What works for 15’000 tracks is very different to what works for 250’000 tracks. Roon’s database grows exponentially more complex the more you add tracks, because those tracks are interconnected. Just to emphasise how different the use cases are, here’s a post from @brian, RoonLabs’ CTO, where he touches on how different dealing with a 300’000 track library is, as compared to the more usual ones.
This is not a good idea.
The hardware @mike recommended for your use case as a strict minimum has a passmark of around 6500. He is actually pretty explicitely recommending that you get something that’s even faster, and that’s in the context of a super-optimised Roon system. The processor you want to use is around 2100, and to top it off it will have stuff that isn’t Roon to deal with.
Behind the scenes, Roon is a complex database. The more tracks you have (and your father has a lot of them), the more complex the database, because those tracks, and those albums, are interconnected. Of course, there’s nothing stopping you from trying…
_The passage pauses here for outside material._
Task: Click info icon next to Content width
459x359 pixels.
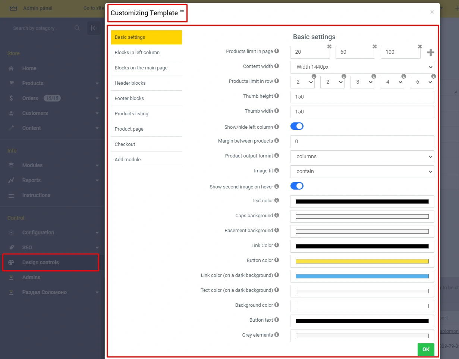Action: (x=277, y=66)
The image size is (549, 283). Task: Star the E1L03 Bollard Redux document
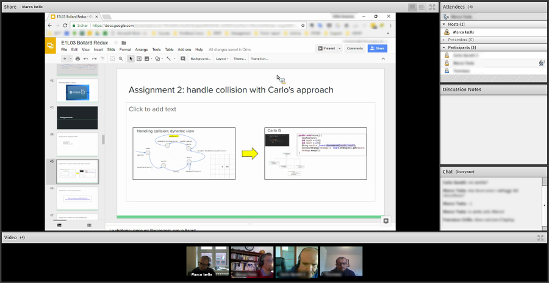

There’s a longer explanation right here, and @mike linked to it:
"Roon’s library management is based around an object database. This means that instead of storing data in the traditional tabular form, we model your music as a web of interconnected entities and their relationships to one another.
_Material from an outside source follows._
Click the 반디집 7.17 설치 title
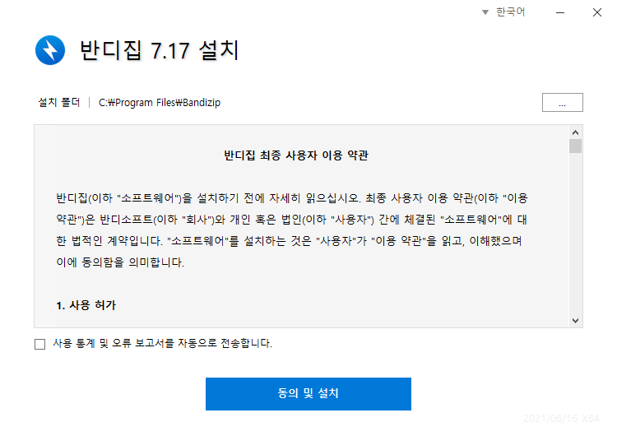coord(160,50)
For a typical music library, Roon is tracking millions of objects–everything from tracks and albums to works, performances, labels, genres, credits, and a dozen other kinds-of-things. Modern CPUs, generous memory allotments, and modern solid state disks are enabling technologies for software like Roon.
Together, they allow us to keep your library “live”, and continuously ready for browsing and playback.
They enable us to perform complex queries that would be impractical for a traditionally architected application, and they let us perform background processing on your music library in order to continually improve the user experience.
Many core-less systems shoehorn library management into a low-cost embedded processor that already exists within the system (typically, these are about as powerful as a 3-5 year old cell phone). Roon would not be able to do what it does within those constraints."